(Pixel coordinate grounding data)
• • •

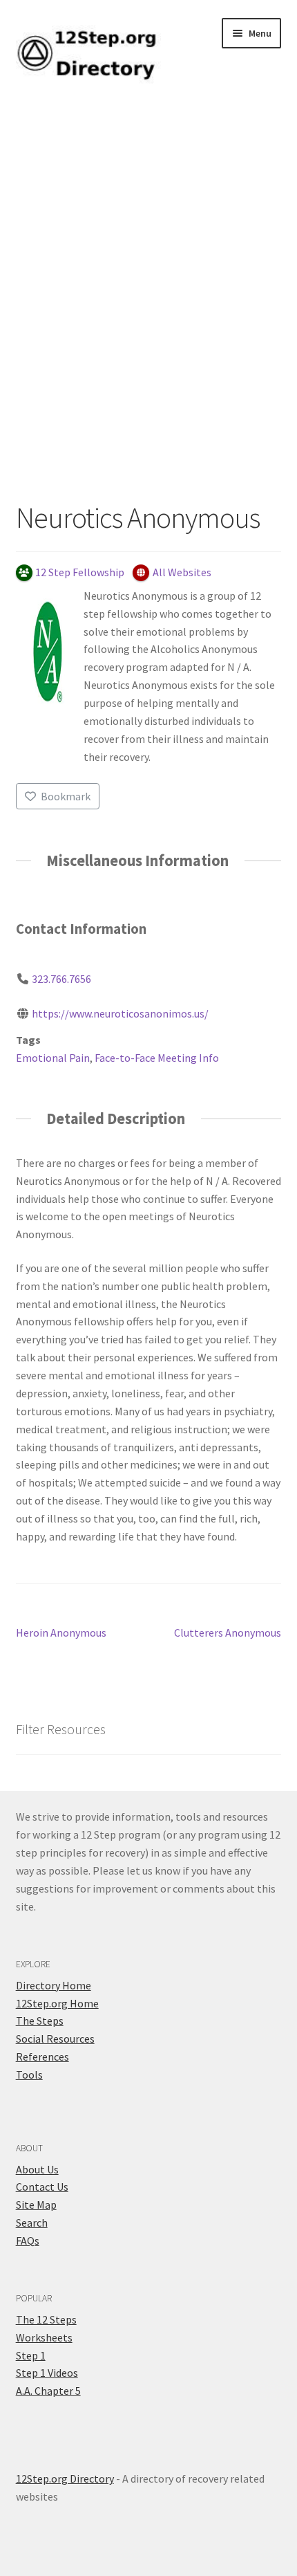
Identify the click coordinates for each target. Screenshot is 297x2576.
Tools (29, 2074)
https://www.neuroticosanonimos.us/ (120, 1013)
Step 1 (31, 2355)
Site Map (36, 2204)
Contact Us (42, 2186)
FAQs (27, 2240)
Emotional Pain (53, 1058)
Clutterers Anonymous (227, 1633)
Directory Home (53, 1985)
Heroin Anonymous (61, 1633)
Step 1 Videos (47, 2373)
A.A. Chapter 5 (48, 2391)
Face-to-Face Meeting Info (157, 1058)
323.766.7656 (61, 979)
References (42, 2056)
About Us (37, 2169)
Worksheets (44, 2337)
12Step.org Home (57, 2003)
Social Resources (55, 2038)
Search (32, 2222)
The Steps (40, 2020)
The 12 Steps (46, 2319)
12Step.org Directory (65, 2478)
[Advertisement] (148, 305)
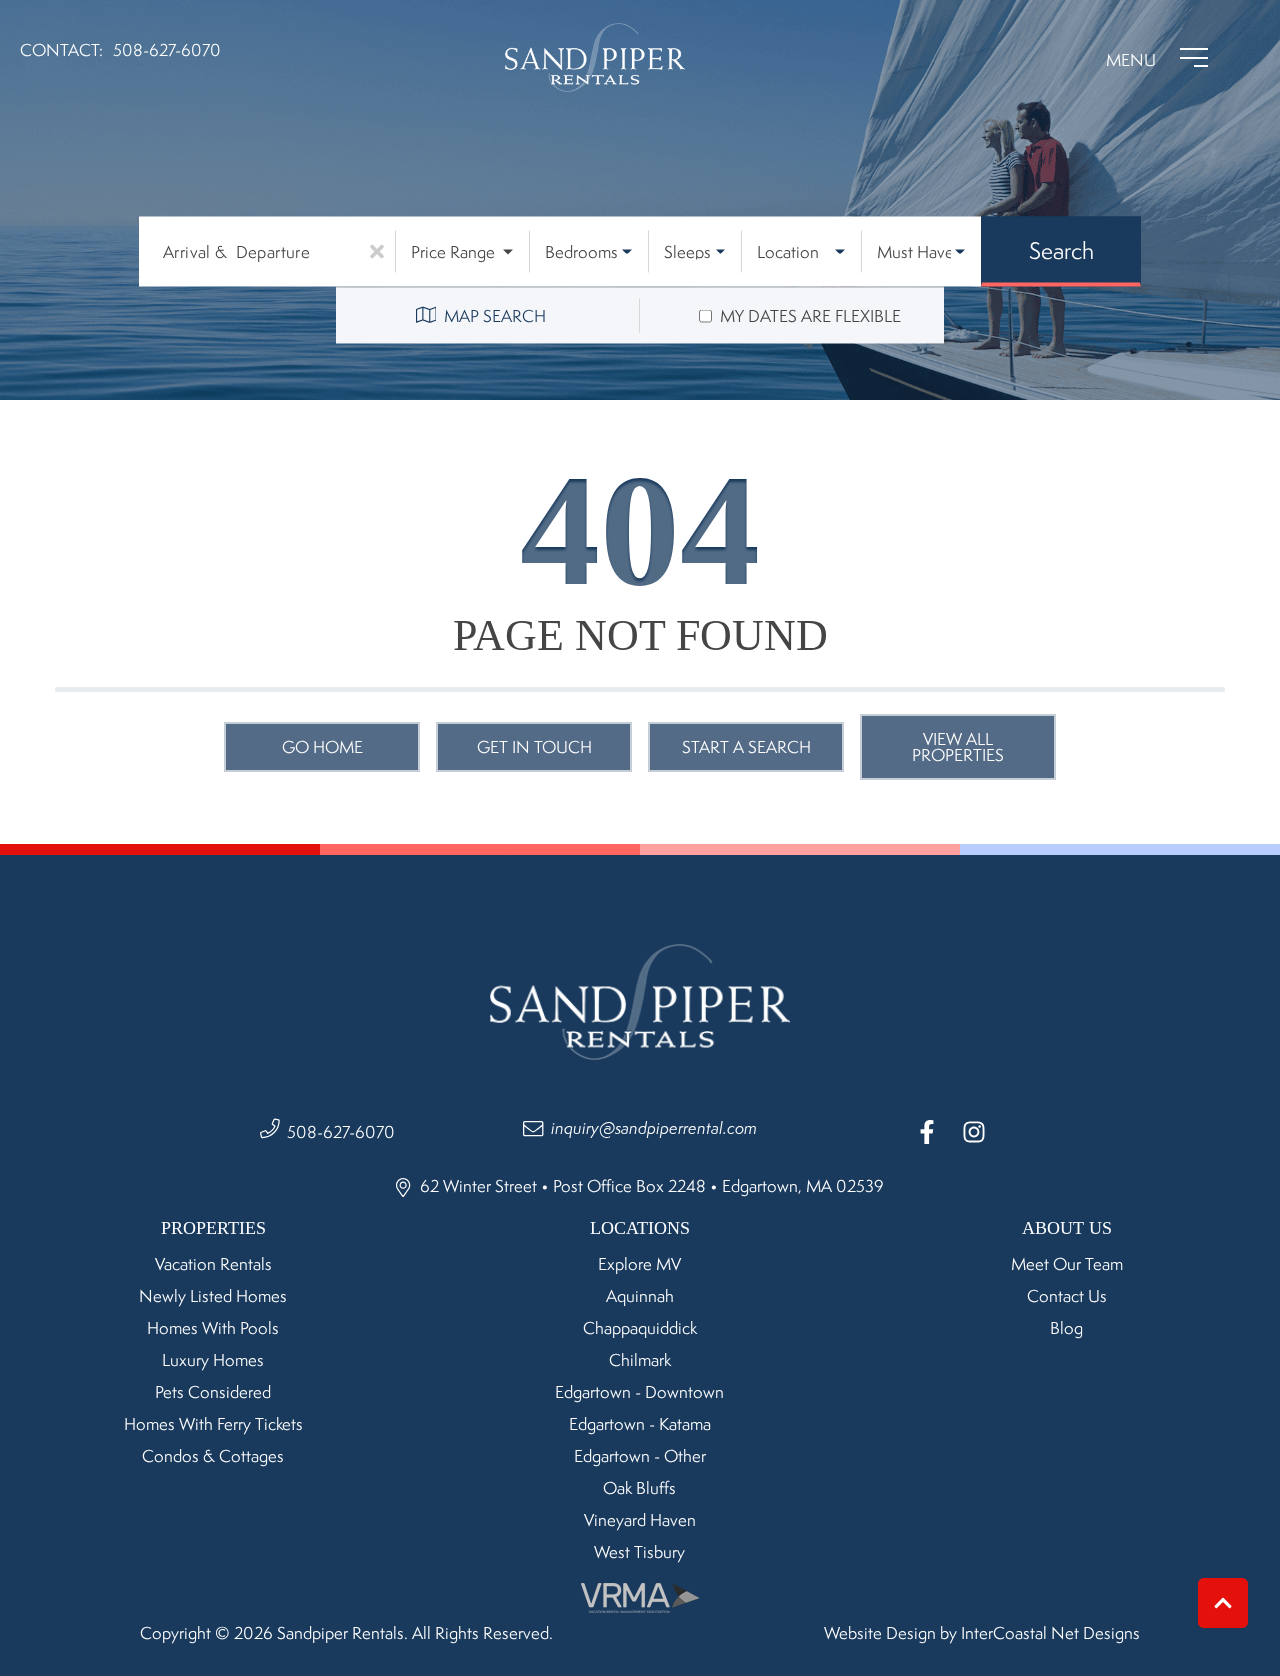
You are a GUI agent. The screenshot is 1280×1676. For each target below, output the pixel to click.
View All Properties (958, 747)
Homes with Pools (213, 1328)
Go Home (322, 747)
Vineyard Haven (640, 1520)
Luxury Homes (213, 1360)
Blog (1066, 1328)
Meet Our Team (1067, 1264)
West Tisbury (639, 1552)
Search (1061, 249)
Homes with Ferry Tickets (213, 1424)
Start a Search (746, 747)
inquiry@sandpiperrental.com (654, 1128)
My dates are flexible (810, 316)
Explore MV (639, 1264)
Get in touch (534, 747)
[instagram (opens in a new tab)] (974, 1132)
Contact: (61, 50)
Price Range (453, 252)
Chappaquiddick (640, 1328)
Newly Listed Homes (213, 1296)
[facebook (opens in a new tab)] (930, 1132)
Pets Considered (213, 1392)
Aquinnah (640, 1296)
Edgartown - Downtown (639, 1392)
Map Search (495, 316)
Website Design (880, 1633)
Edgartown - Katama (640, 1424)
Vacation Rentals (213, 1264)
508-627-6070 (341, 1132)
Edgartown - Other (640, 1456)
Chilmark (640, 1360)
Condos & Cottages (213, 1456)
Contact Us (1067, 1296)
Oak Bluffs (639, 1488)
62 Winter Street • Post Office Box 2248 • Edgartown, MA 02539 (650, 1186)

• • •

Report, as a bare number, how many lines above contain the string "click".

▶ **Written answer**: 2